§ **INSTRUCTIONS FOR THE TASK**
Repeat all the lines below exactly, but omit the pictures.

(Screenshot grounding data)
= = = =

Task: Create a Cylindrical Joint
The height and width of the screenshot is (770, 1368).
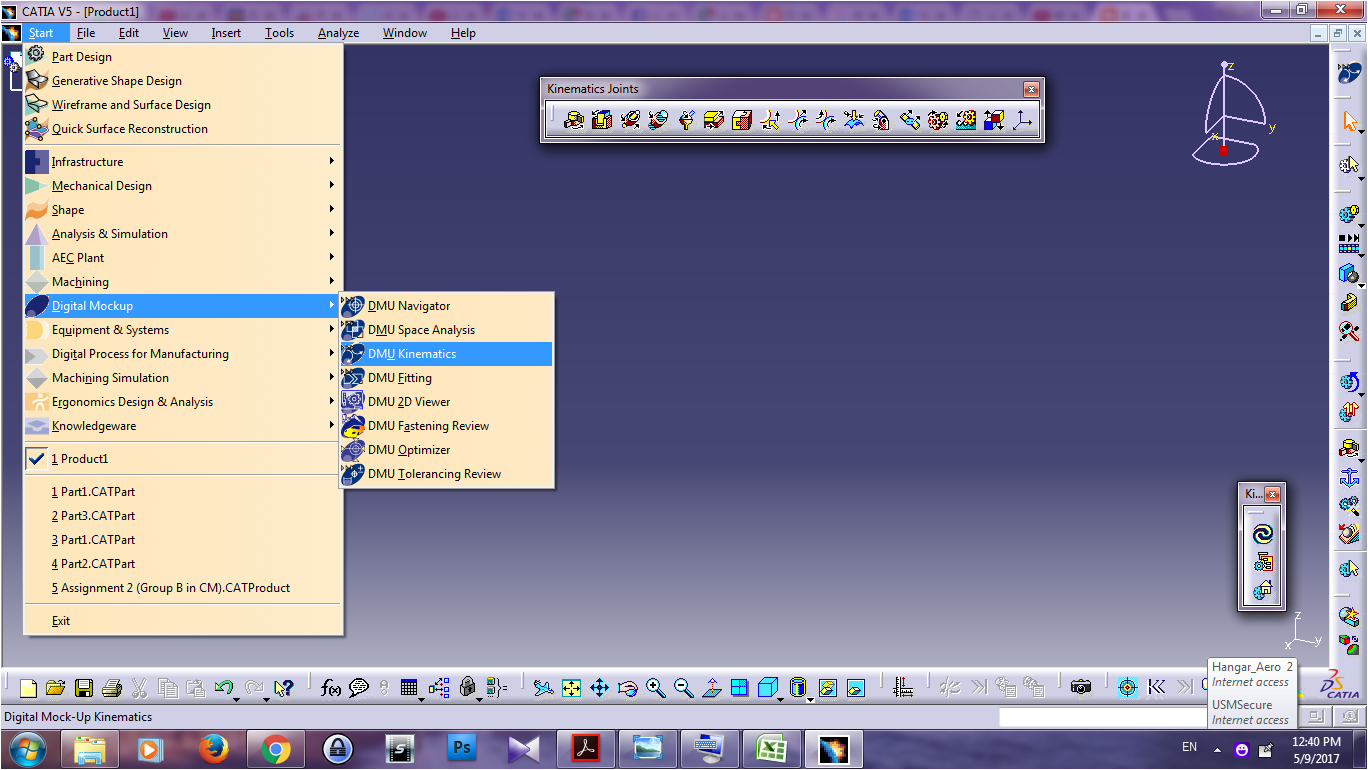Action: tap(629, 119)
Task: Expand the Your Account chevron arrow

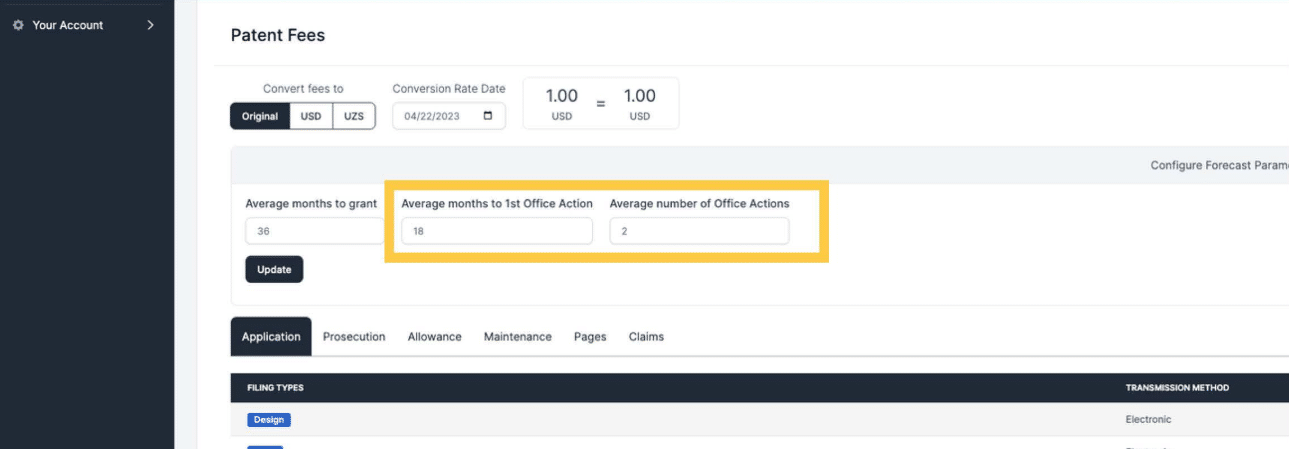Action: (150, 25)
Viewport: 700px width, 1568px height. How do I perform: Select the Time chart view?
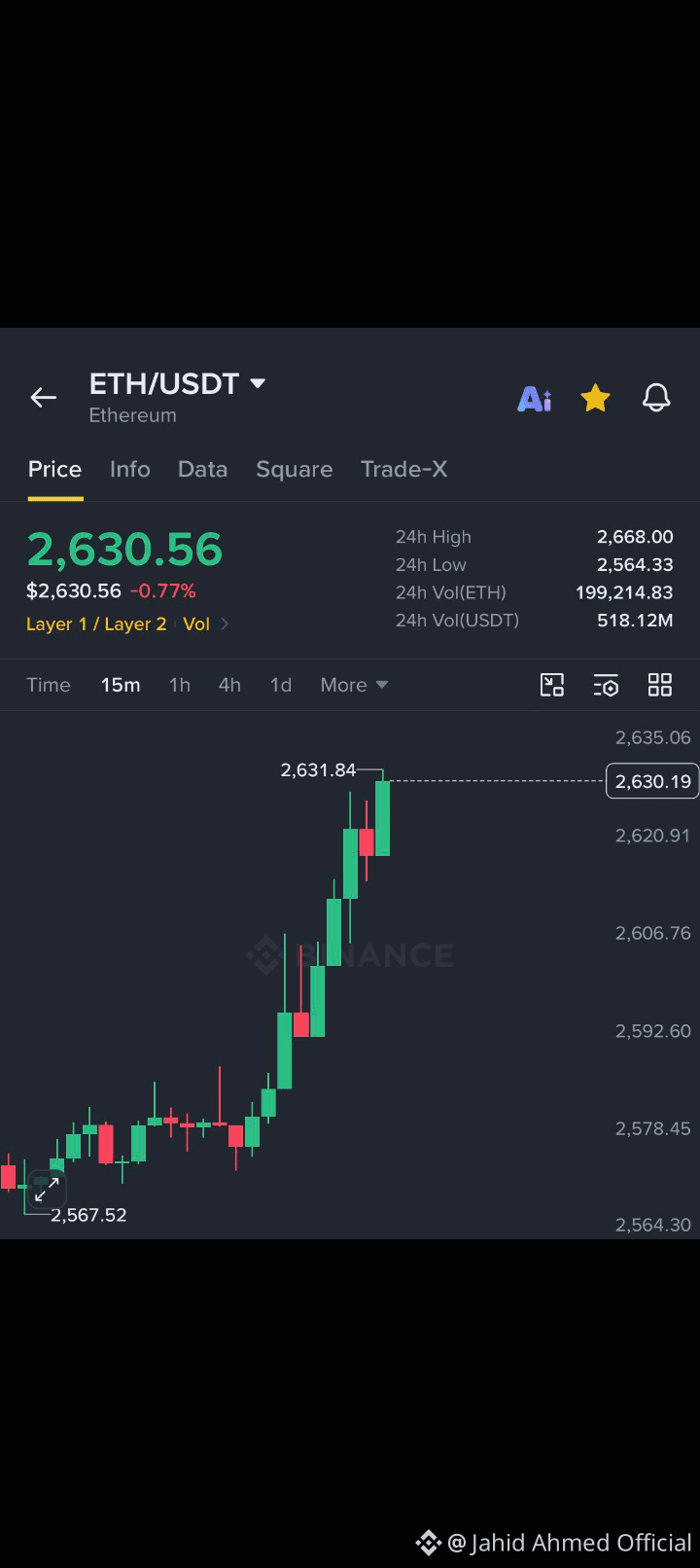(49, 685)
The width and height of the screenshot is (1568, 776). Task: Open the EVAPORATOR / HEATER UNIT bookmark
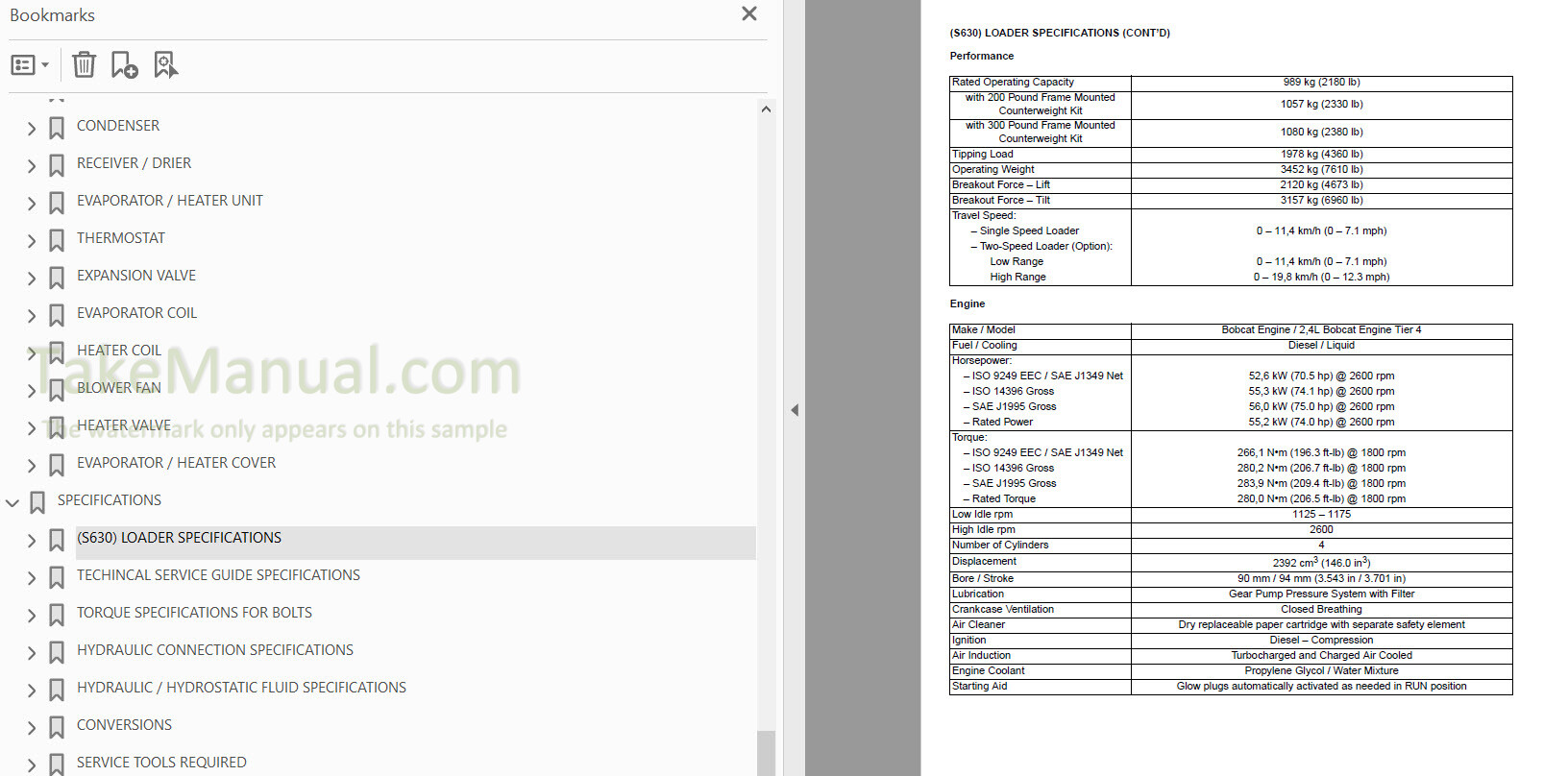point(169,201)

= = = =

§ **REPLY**
Task: Create a Cylindrical Joint
The height and width of the screenshot is (770, 1368).
Action: tap(629, 119)
Task: Expand the Your Account chevron arrow

Action: (150, 25)
Viewport: 700px width, 1568px height. How do I perform: Select the Time chart view?
(49, 685)
The width and height of the screenshot is (1568, 776). Task: Open the EVAPORATOR / HEATER UNIT bookmark
point(169,201)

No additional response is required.